Zu lösende Aufgaben —
A - Beantworte anhand des Interviewauszugs über Putin die folgenden Fragen, jeweils in einer eigenen Zeile:
(i) Welche beiden Länder suchen laut dem Text jetzt den Schutz des westlichen Bündnisses?
(ii) Mit welchem Namen spricht Detjen seinen Gesprächspartner an?
(iii) Welcher Rationalität folgt Putin nach Aussage von Fritschs?
B - Ersetze im Interviewauszug über Putin "Staatsmedien" durch "Fernsehsendern" und gib den Abschnitt wieder, beginnend mit "Detjen:  Aber Sie sagen, Herr" und weiter bis einschließlich "sehr ernst nehmen?".
C - Setze den Interviewauszug über Putin nach seinem letzten Satz fort.

Ausgangstext —
·····

Er muss erleben, dass andere Länder gleichermaßen reagieren, entschlossen, die gesamte westliche Gemeinschaft, und dass jene Länder, die er versucht hatte, aus der NATO herauszuhalten, nämlich Schweden und Finnland, jetzt den Schutz des westlichen Bündnisses suchen in einer radikalen Abkehr ihrer Politik der zurückliegenden Jahrzehnte seit dem Ende des Zweiten Weltkrieges.

"Putin folgt einer anderen Rationalität"

Detjen:  Aber Sie sagen, Herr von Fritsch, dass die Eskalationsbereitschaft Putins Grenzen hat, dass er es nicht zu weit treibt, möglicherweise nicht zu einem nuklearen Krieg. Und gleichzeitig hören wir in den russischen, aus dem Kreml kontrollierten Staatsmedien, eine Rhetorik, die ein Bild zeichnet, in dem Russland sich längst in einen neuen vaterländischen Krieg gegen einen imperialen Westen befindet, und erleben Diskussionen, in denen ganz offen Szenarien von nuklearer Eskalation, Atomangriffen auf den Westen durchgespielt werden. Muss man das nicht doch sehr ernst nehmen?
von Fritsch:  Wir müssen zum einen sehr genau schauen, was sagen jene, die Verantwortung tragen, selber. Und ist es nicht so, dass Wladimir Putin bisher jene Grenze der Konfrontation mit der NATO sehr genau einhält, im Moment. Angesichts dessen, was passiert ist, können wir schlecht vorhersagen, was passieren wird, aber wir sehen eine gewisse Rationalität hier auch noch. Wir dürfen nicht annehmen, Wladimir Putin sei irrational, er sei verrückt geworden oder Ähnliches. Er folgt einer anderen Rationalität.

·····

Datenauszug —
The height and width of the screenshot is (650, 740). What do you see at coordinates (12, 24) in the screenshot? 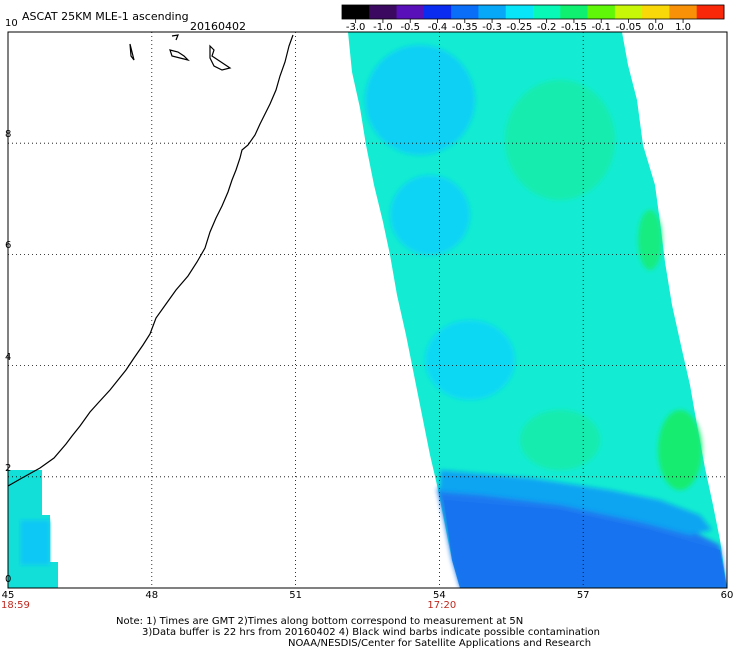
I see `y-axis-tick-label: 10` at bounding box center [12, 24].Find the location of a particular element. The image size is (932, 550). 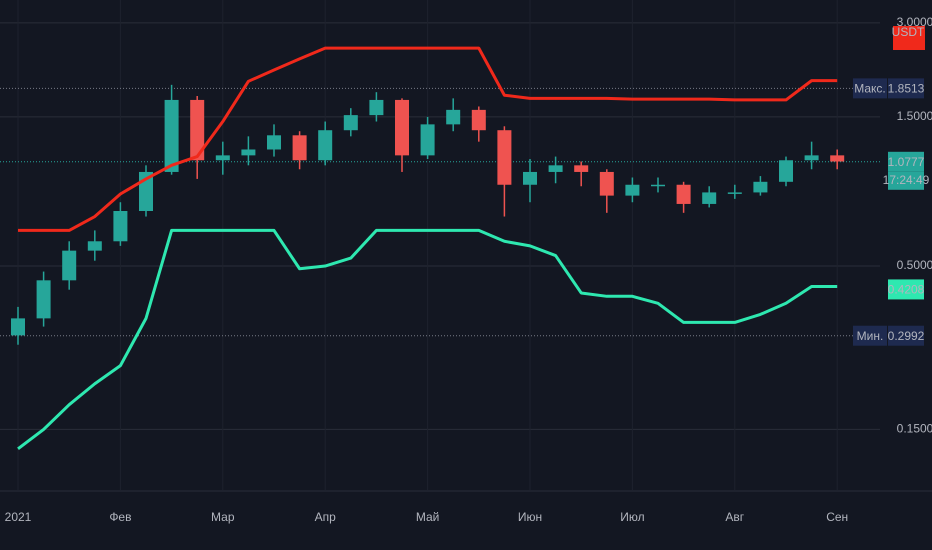

hidden-price-tag is located at coordinates (909, 38). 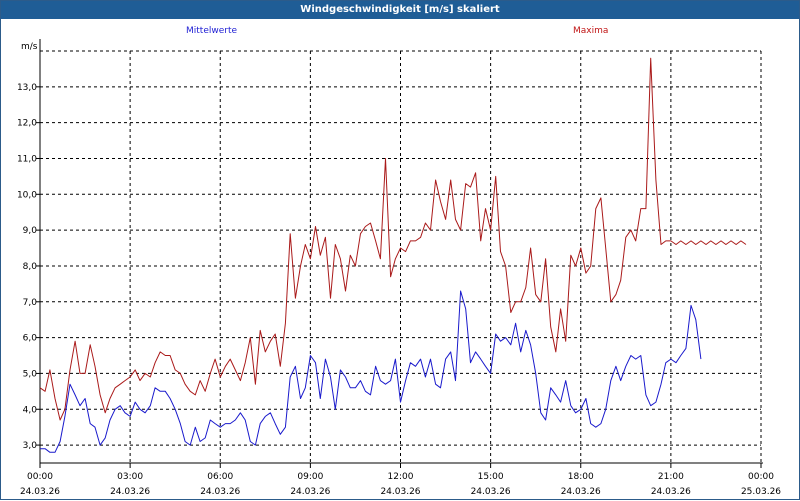 I want to click on legend-maxima: Maxima, so click(x=591, y=31).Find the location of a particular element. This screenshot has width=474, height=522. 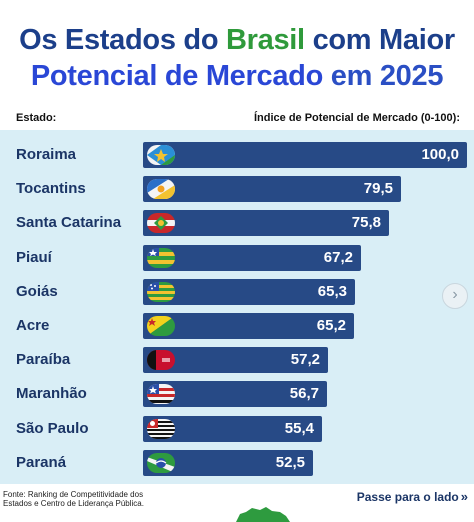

·····

Lösungen —
A -
(i) Schweden und Finnland
(ii) Herr von Fritsch
(iii) Einer anderen Rationalität

B -
Detjen:  Aber Sie sagen, Herr von Fritsch, dass die Eskalationsbereitschaft Putins Grenzen hat, dass er es nicht zu weit treibt, möglicherweise nicht zu einem nuklearen Krieg. Und gleichzeitig hören wir in den russischen, aus dem Kreml kontrollierten Fernsehsendern, eine Rhetorik, die ein Bild zeichnet, in dem Russland sich längst in einen neuen vaterländischen Krieg gegen einen imperialen Westen befindet, und erleben Diskussionen, in denen ganz offen Szenarien von nuklearer Eskalation, Atomangriffen auf den Westen durchgespielt werden. Muss man das nicht doch sehr ernst nehmen?

C -
Detjen:  Welcher Rationalität folgt er? Das ist eine neoimperiale Agenda, und wenn wir auf die Politik, auf Diplomaten, auf Staats- und Regierungschefs aus den osteuropäischen Ländern hören, dann ist das nach wie vor eine Agenda, die darauf abzieht, als Nächstes das Baltikum, Georgien, Moldau ins Visier zu nehmen oder zu erobern.
von Fritsch:  Noch einmal, wir müssen unterscheiden zwischen dem, was offiziell von den Verantwortlichen gesagt wird, und jener klassischen, russischen, rhetorischen Angriffswelle gegen uns, um Angst bei uns zu erzeugen. Und in diese Angstfalle dürfen wir nicht laufen. Dieses wolkig Raunende, es könnte vielleicht sein, dass… und Folgendes könnte passieren. Das dient dazu, uns Angst zu machen, uns zu zerteilen, bei uns für Diskussionen zu sorgen zu seinen Gunsten.
Detjen:  Aber das ist das, was der Bundeskanzler auch getan hat, indem er am Anfang vor einer nuklearen Eskalation gewarnt hat.
von Fritsch:  Es ist richtig, darauf hinzuweisen und zugleich zu sagen, dass wir bereit sind, dem entschlossen entgegenzutreten.

"Wir müssen die Empfindlichkeit unserer ostmitteleuropäischen Partner sehr ernst nehmen"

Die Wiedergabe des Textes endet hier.